Organic chicken manure
According to the RHS website, pelleted poultry manure is a good source of ntirogen and generally contains 4% nitrogen (as ammoniacal nitrogen), 2% phosphorous (as phosphorus pentxide) and 1% potassium (as potassium oxide).Most poultry manure is in the range of pH 6.5-8.0, being neutral to moderately alkaline, so unsuitable for lime-hating plants. According to this website, it also contains a range of trace elements, with amounts varying depending on the diet of the poultry and how they're kept.
Manure
I assume this is horse manure.

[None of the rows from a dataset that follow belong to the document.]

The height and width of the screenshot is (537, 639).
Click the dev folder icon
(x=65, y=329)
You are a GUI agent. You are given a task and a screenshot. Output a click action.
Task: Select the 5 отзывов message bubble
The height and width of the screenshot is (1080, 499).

According to this website, horse manure is only about half as rich as chicken manure, but richer in nitrogen than cow manure. Horse manure is considered "hot", which means it should be composted before it's put on the soil so it doesn't burn the plants it comes into contact with. Also, horse manure often contains a lot of weed seeds, which means it's a good idea to compost it using a hot composting method or to buy it already hot composted.
Green manure - mustard

Green manure - buckwheat

Green manure - red clover
Green manure - alfalfa


Green manures are plants you grow between other crops (often over winter) and then dig into the soil before planting your next crop. They suppress weeds while they're growing and make nutrients in the soil more available to other plants. Many are leguminous and fix nitrogen in the soil. Some also acidify soil. Which nutrients or effects you get depends on which green manure you pick.
Comfrey
Because comfrey has deep roots, it sucks nutrients from deep out of the soil. Comfrey fertiliser makes these available to plants with roots that don't go so deep. My next post will tell you how to make your own comfrey fertiliser.

* Information from Wikipedia on 12 October 2014.